Items listed in a dataset
.....

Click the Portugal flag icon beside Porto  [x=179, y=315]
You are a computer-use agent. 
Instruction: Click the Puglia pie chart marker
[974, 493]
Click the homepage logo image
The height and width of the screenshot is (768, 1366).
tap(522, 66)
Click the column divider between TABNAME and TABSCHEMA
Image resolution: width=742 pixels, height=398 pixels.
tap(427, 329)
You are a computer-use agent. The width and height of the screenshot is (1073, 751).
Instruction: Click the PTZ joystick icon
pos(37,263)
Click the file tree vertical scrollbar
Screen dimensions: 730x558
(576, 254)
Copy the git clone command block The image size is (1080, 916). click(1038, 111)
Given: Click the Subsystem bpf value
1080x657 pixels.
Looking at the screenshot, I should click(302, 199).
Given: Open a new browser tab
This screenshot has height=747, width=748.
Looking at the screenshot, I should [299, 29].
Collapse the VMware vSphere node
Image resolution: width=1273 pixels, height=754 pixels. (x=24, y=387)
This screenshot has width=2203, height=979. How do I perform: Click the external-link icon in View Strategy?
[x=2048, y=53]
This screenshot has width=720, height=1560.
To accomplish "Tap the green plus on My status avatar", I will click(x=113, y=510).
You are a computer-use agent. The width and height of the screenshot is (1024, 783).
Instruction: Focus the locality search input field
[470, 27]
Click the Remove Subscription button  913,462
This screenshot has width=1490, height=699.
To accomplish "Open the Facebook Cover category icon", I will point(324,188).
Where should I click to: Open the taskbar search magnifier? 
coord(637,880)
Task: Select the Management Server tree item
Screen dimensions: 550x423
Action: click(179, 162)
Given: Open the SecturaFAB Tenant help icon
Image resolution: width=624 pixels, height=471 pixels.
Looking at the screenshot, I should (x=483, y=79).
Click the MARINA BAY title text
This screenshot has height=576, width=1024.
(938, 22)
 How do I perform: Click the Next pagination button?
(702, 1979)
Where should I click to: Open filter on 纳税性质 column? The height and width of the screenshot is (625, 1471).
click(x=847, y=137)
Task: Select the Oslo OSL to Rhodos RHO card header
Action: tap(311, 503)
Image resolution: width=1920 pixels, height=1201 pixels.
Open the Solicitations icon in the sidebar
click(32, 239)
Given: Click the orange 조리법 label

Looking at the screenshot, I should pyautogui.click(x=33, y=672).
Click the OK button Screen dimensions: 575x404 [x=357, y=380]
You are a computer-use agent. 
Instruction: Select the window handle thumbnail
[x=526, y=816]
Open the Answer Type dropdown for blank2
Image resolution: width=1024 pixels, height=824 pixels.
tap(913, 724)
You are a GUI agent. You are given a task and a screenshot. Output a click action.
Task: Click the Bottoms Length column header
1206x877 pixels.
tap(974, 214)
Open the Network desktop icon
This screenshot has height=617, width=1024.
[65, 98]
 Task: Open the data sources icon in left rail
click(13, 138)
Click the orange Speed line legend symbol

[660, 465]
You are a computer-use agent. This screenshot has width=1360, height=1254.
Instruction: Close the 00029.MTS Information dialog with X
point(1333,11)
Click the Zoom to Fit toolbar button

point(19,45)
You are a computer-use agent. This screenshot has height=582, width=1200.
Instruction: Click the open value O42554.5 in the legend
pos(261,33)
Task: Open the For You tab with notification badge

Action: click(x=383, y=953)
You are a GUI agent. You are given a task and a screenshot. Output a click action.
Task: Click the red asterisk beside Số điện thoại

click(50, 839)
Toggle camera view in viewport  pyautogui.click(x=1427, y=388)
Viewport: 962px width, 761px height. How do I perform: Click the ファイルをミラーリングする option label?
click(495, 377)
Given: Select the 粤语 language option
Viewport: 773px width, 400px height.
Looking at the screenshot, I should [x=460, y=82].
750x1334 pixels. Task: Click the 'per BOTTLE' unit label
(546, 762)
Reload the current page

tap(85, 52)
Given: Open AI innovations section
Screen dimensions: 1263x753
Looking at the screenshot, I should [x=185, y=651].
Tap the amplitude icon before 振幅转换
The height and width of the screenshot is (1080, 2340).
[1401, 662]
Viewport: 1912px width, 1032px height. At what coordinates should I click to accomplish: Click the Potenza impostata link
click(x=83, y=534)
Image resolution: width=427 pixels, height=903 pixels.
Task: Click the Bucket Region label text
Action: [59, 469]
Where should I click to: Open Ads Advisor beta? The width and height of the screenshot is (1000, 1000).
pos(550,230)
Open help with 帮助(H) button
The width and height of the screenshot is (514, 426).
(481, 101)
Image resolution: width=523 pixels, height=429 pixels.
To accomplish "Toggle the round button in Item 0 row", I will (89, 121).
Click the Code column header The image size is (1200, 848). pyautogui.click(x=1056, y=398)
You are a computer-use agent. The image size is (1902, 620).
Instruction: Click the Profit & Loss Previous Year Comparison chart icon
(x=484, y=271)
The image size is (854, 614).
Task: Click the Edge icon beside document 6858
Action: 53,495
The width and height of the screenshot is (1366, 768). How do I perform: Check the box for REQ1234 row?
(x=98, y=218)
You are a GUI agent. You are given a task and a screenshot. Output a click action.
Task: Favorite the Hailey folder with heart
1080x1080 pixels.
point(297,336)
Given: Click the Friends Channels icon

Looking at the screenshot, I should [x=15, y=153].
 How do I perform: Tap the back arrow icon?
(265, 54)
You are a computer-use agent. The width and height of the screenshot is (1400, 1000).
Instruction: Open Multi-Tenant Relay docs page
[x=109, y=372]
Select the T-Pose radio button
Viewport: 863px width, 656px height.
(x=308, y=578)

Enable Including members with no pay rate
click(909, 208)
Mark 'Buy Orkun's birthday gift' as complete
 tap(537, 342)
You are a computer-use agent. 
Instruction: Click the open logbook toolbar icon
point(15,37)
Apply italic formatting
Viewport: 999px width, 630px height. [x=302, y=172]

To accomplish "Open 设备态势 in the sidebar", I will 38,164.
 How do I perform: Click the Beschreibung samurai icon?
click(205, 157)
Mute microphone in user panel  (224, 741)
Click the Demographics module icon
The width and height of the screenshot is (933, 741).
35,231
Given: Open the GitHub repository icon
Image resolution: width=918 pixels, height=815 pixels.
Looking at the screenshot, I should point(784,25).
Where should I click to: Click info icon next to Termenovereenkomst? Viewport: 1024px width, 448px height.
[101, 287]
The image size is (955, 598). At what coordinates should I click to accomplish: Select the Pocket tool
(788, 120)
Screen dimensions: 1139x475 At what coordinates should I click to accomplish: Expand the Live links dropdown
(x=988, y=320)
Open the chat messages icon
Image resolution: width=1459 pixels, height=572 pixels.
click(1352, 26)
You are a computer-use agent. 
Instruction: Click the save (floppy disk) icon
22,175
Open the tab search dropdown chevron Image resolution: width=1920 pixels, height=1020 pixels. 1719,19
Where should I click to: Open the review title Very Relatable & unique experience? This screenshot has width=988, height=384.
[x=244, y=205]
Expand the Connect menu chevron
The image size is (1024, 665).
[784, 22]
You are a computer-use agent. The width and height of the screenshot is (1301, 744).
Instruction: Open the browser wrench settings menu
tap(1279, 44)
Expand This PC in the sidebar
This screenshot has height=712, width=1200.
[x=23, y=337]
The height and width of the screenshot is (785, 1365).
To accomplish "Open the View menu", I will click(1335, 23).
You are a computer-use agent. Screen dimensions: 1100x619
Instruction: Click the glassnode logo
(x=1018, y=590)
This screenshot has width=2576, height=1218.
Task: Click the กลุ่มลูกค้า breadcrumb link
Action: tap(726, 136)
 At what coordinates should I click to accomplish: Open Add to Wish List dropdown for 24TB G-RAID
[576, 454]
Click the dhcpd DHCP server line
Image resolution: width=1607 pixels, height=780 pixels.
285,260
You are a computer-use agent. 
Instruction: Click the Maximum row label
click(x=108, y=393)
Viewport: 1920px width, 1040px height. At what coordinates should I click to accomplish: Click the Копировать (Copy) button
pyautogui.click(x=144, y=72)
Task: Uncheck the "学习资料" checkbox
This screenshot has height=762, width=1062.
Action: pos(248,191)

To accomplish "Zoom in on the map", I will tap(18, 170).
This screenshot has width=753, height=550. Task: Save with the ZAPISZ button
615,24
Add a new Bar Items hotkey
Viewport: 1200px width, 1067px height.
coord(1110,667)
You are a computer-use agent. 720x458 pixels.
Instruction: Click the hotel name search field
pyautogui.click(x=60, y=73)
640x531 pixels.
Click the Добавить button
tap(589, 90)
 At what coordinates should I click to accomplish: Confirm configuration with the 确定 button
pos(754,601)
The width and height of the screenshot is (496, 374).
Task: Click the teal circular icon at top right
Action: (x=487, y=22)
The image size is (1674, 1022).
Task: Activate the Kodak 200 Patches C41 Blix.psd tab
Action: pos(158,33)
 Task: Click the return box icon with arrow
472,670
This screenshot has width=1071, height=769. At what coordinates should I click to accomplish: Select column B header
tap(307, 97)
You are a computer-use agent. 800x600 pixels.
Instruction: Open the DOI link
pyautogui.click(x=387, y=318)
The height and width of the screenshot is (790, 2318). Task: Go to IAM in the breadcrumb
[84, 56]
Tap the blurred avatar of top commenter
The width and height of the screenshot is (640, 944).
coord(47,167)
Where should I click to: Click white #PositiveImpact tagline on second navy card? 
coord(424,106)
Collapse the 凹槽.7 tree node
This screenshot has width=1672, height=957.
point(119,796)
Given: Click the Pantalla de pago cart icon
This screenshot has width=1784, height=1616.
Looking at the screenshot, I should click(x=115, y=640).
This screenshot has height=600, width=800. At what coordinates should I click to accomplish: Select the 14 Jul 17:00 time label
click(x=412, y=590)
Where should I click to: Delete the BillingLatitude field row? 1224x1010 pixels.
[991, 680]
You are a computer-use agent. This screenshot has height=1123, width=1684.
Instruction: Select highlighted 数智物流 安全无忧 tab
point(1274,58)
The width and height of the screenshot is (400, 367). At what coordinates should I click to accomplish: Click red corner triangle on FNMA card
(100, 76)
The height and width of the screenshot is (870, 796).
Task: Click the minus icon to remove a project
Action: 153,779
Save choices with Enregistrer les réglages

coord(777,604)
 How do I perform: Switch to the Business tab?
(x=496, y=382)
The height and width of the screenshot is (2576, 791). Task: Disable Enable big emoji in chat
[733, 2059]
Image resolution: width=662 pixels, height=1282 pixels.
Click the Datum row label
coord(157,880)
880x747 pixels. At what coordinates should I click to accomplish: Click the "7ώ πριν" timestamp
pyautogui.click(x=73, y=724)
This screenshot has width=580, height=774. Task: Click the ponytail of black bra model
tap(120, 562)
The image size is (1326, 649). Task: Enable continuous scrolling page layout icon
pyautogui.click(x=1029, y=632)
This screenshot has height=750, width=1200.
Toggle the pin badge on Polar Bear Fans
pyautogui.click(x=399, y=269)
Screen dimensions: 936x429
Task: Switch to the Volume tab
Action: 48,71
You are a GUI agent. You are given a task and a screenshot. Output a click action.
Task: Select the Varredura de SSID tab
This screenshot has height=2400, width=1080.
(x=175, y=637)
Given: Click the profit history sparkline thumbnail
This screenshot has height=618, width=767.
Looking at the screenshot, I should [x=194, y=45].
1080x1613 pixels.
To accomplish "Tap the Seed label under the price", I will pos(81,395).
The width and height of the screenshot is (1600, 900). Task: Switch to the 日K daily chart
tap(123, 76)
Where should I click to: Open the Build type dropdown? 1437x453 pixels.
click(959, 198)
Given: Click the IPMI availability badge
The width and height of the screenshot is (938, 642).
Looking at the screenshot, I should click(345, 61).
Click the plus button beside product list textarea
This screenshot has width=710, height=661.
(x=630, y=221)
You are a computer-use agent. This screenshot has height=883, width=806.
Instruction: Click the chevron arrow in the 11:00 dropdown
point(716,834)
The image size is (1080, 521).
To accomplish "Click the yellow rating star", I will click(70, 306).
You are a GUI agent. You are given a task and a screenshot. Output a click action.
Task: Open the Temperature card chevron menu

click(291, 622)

.....

## The task:
Give back exactly the lines above, from the line containing "750x1334 pixels. Task: Click" through the line containing "Tap the amplitude icon before 振幅转换", with both end lines and nothing more.

## Response below:
750x1334 pixels. Task: Click the 'per BOTTLE' unit label
(546, 762)
Reload the current page

tap(85, 52)
Given: Open AI innovations section
Screen dimensions: 1263x753
Looking at the screenshot, I should [x=185, y=651].
Tap the amplitude icon before 振幅转换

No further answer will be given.